------ RECORDS FOR PROCESSING ------
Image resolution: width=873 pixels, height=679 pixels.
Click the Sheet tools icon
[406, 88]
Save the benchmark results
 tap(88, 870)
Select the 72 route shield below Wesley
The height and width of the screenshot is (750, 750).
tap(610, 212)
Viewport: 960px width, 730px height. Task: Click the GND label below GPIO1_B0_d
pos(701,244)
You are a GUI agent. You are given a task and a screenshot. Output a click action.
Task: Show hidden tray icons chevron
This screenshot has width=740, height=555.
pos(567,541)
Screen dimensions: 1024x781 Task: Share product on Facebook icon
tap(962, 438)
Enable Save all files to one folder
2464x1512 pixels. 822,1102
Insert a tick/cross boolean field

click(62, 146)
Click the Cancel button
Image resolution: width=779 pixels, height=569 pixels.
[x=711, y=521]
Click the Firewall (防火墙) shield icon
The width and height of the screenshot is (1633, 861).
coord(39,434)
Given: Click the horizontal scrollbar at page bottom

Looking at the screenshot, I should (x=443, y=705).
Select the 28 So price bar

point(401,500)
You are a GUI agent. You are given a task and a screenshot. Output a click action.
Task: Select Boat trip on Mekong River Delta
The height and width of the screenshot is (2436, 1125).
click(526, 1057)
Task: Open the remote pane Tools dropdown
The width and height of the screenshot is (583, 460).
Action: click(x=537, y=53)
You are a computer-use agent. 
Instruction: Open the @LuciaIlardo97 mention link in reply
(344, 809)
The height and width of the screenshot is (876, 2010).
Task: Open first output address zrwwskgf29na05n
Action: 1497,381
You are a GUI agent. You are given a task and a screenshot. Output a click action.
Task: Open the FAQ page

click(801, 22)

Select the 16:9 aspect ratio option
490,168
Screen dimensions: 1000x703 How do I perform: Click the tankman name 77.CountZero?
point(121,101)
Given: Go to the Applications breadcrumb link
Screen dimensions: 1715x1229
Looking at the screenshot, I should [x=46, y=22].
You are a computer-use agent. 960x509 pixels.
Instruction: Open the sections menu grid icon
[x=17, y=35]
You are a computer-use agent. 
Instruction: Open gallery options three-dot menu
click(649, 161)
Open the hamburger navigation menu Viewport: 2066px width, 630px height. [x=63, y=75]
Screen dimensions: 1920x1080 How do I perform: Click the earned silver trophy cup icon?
------
- WORK TO COMPLETE:
Each record is to be retyped exactly as written.

- TASK SOLUTION:
Image resolution: width=873 pixels, height=679 pixels.
Click the Sheet tools icon
[406, 88]
Save the benchmark results
 tap(88, 870)
Select the 72 route shield below Wesley
The height and width of the screenshot is (750, 750).
tap(610, 212)
Viewport: 960px width, 730px height. Task: Click the GND label below GPIO1_B0_d
pos(701,244)
You are a GUI agent. You are given a task and a screenshot. Output a click action.
Task: Show hidden tray icons chevron
This screenshot has width=740, height=555.
pos(567,541)
Screen dimensions: 1024x781 Task: Share product on Facebook icon
tap(962, 438)
Enable Save all files to one folder
2464x1512 pixels. 822,1102
Insert a tick/cross boolean field

click(62, 146)
Click the Cancel button
Image resolution: width=779 pixels, height=569 pixels.
[x=711, y=521]
Click the Firewall (防火墙) shield icon
The width and height of the screenshot is (1633, 861).
coord(39,434)
Given: Click the horizontal scrollbar at page bottom

Looking at the screenshot, I should (x=443, y=705).
Select the 28 So price bar

point(401,500)
You are a GUI agent. You are given a task and a screenshot. Output a click action.
Task: Select Boat trip on Mekong River Delta
The height and width of the screenshot is (2436, 1125).
click(526, 1057)
Task: Open the remote pane Tools dropdown
The width and height of the screenshot is (583, 460).
Action: click(x=537, y=53)
You are a computer-use agent. 
Instruction: Open the @LuciaIlardo97 mention link in reply
(344, 809)
The height and width of the screenshot is (876, 2010).
Task: Open first output address zrwwskgf29na05n
Action: 1497,381
You are a GUI agent. You are given a task and a screenshot. Output a click action.
Task: Open the FAQ page

click(801, 22)

Select the 16:9 aspect ratio option
490,168
Screen dimensions: 1000x703 How do I perform: Click the tankman name 77.CountZero?
point(121,101)
Given: Go to the Applications breadcrumb link
Screen dimensions: 1715x1229
Looking at the screenshot, I should [x=46, y=22].
You are a computer-use agent. 960x509 pixels.
Instruction: Open the sections menu grid icon
[x=17, y=35]
You are a computer-use agent. 
Instruction: Open gallery options three-dot menu
click(649, 161)
Open the hamburger navigation menu Viewport: 2066px width, 630px height. [x=63, y=75]
Screen dimensions: 1920x1080 How do I perform: Click the earned silver trophy cup icon?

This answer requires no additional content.